Exercise 2. Solve the second-degree inequality \( 2x^2 - 4x - 6 > 0 \)
Solution. We calculate the discriminant \( \Delta = b^2 - 4ac \)
For this equation, \( a = 2 \), \( b = -4 \), and \( c = -6 \). Substituting these values in the formula:
\[ \Delta = (-4)^2 - 4(2)(-6) = 16 + 48 = 64 \]
Since \( \Delta > 0 \), the equation has two distinct real solutions.
The quadratic formula for the associated equation is:
\[ x_{1,2} = \frac{-b \pm \sqrt{\Delta}}{2a} \]
Substituting \( b = -4 \), \( \Delta = 64 \), and \( a = 2 \) in the formula:
\[ x_{1,2} = \frac{4 \pm \sqrt{64}}{2 \times 2} = \frac{4 \pm 8}{4} \]
The first solution is \( x_1 = \displaystyle \frac{4 - 8}{4} = \displaystyle \frac{-4}{4} = -1 \), the second solution is instead \( x_2 = \displaystyle \frac{4 + 8}{4} = \displaystyle \frac{12}{4} = 3 \).
The solutions of the equation are therefore:
\[ x_1 = -1 \quad \text{and} \quad x_2 = 3 \]
Note that the quadratic coefficient is greater than zero and the inequality asks for the solutions for which we have \( ax^2+bx+c > 0 \), therefore the positive solutions are found "outside the interval", that is \( x < -1 \) or \( x > 3 \), as shown in the graph:
Or:
Observe, finally, that the circles are not filled since we are excluding the points \( x = -1 \) and \( x = 3 \).
Exercise 3. Solve the second-degree inequality \( 2x^2+x+1 \leq 0 \).
Solution.

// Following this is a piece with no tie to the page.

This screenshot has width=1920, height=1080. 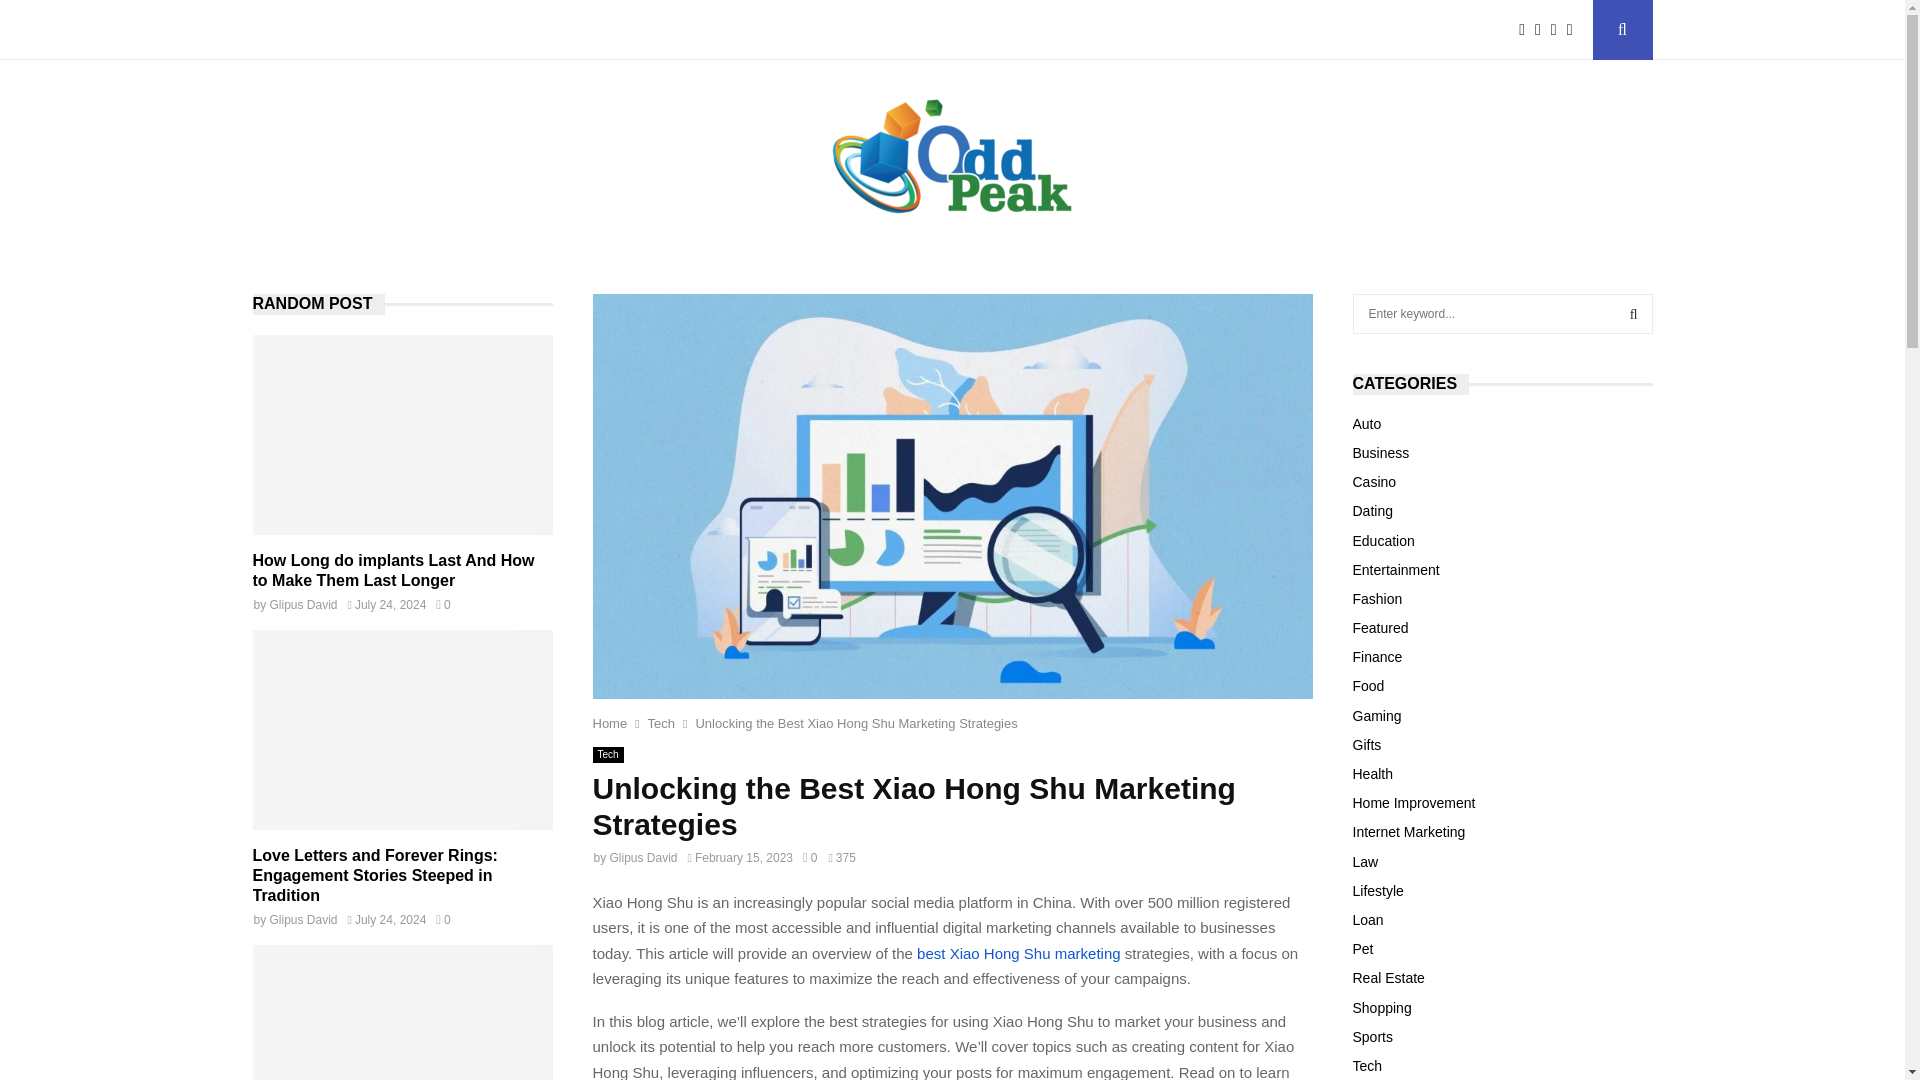 What do you see at coordinates (662, 724) in the screenshot?
I see `Tech` at bounding box center [662, 724].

The inequality is already presented in canonical form.
We calculate the discriminant:
\[ \Delta = b^2 - 4ac \]
Substituting \( a = 2 \), \( b = 1 \), \( c = 1 \):
\[ \Delta = (1)^2 - 4(2)(1) = 1 - 8 = -7 \]
Since the discriminant is negative, the associated equation \( 2x^2+x+1 = 0 \) has no real solutions.

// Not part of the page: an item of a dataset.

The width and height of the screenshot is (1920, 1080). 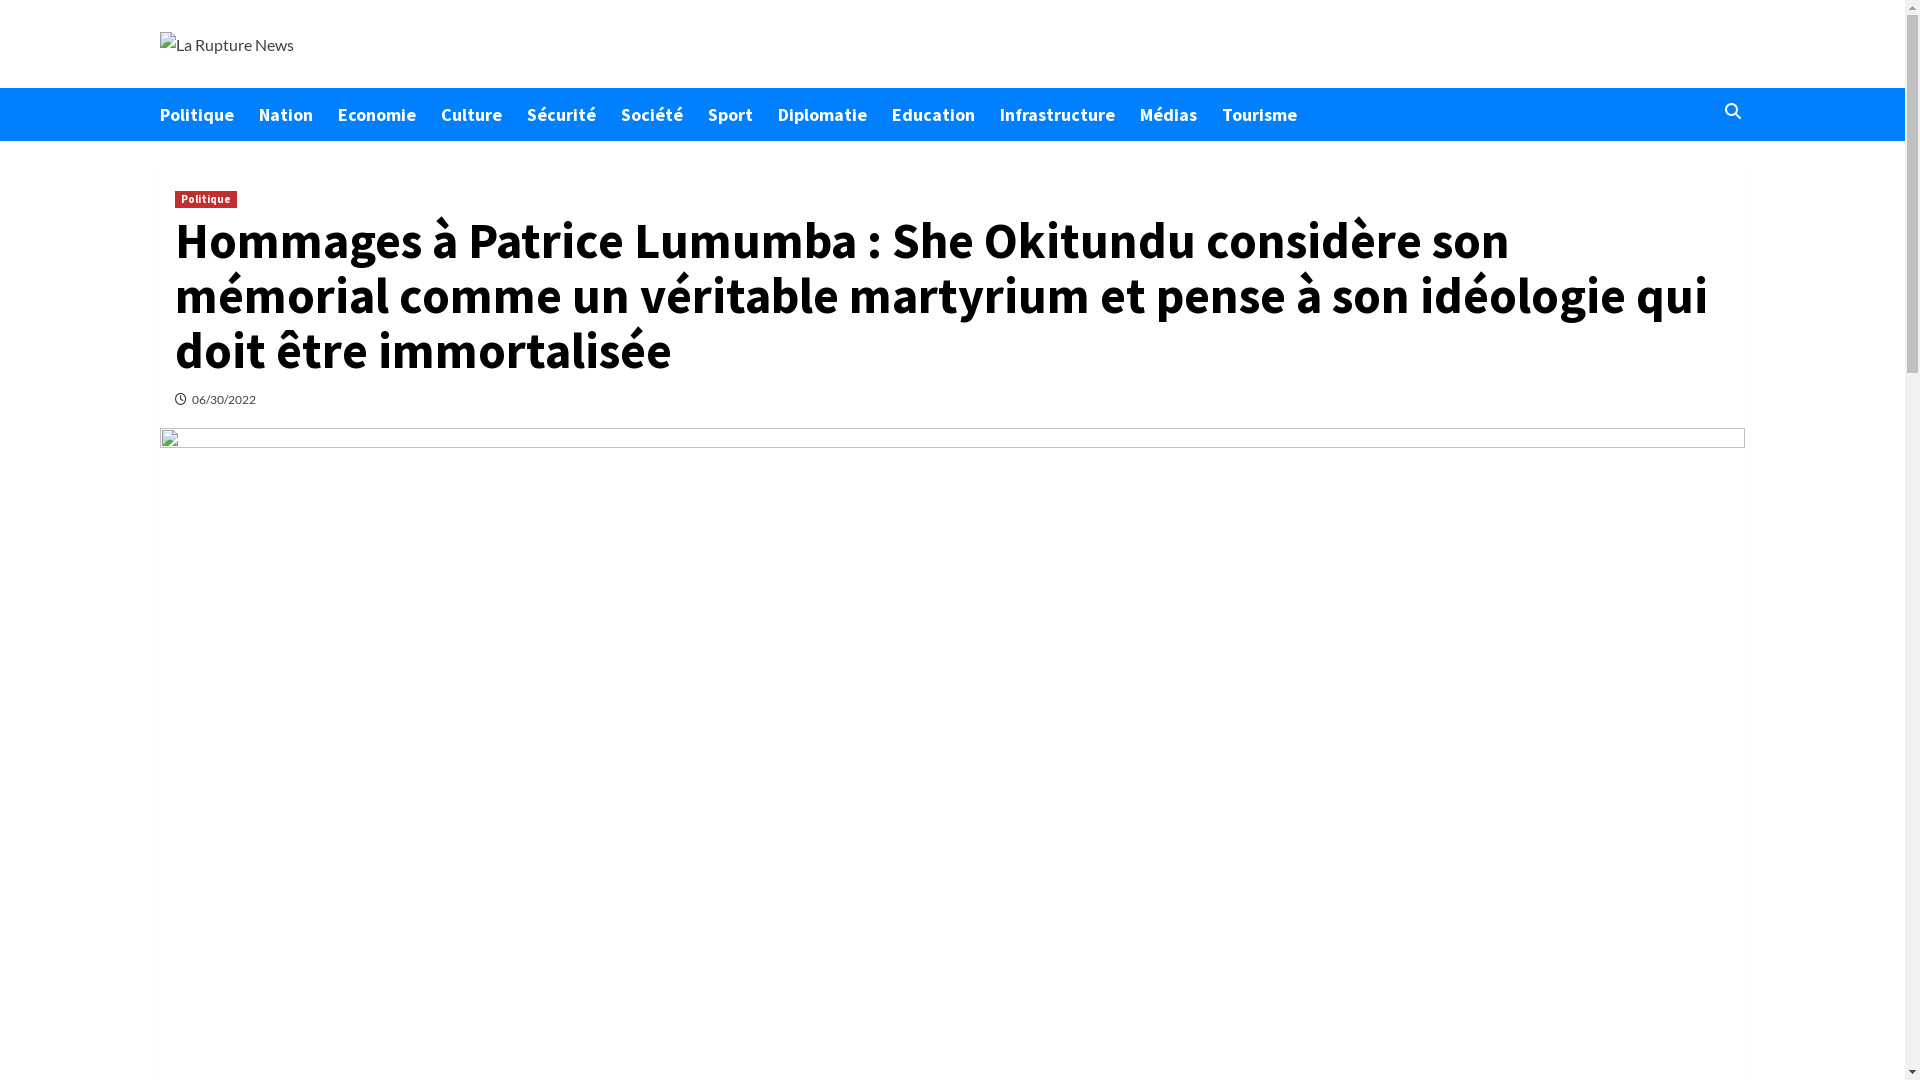 I want to click on Education, so click(x=946, y=114).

Furthermore, since the coefficient of the quadratic term is positive (\( a = 2 > 0 \)), the parabola has its concavity facing upward, which means that its value is always positive for any value of \( x \).
For an inequality in the form \( 2x^2+x+1 \leq 0 \) with \( a > 0 \) and negative discriminant, the inequality has no solutions, since the function is always positive and can never be less than or equal to zero.
Therefore, the solution is the empty set. The graph of the function is:
As can be observed, the parabola is always above the \( x \) axis, so there are no values of \( x \) that satisfy the inequality \( 2x^2+x+1 \leq 0 \).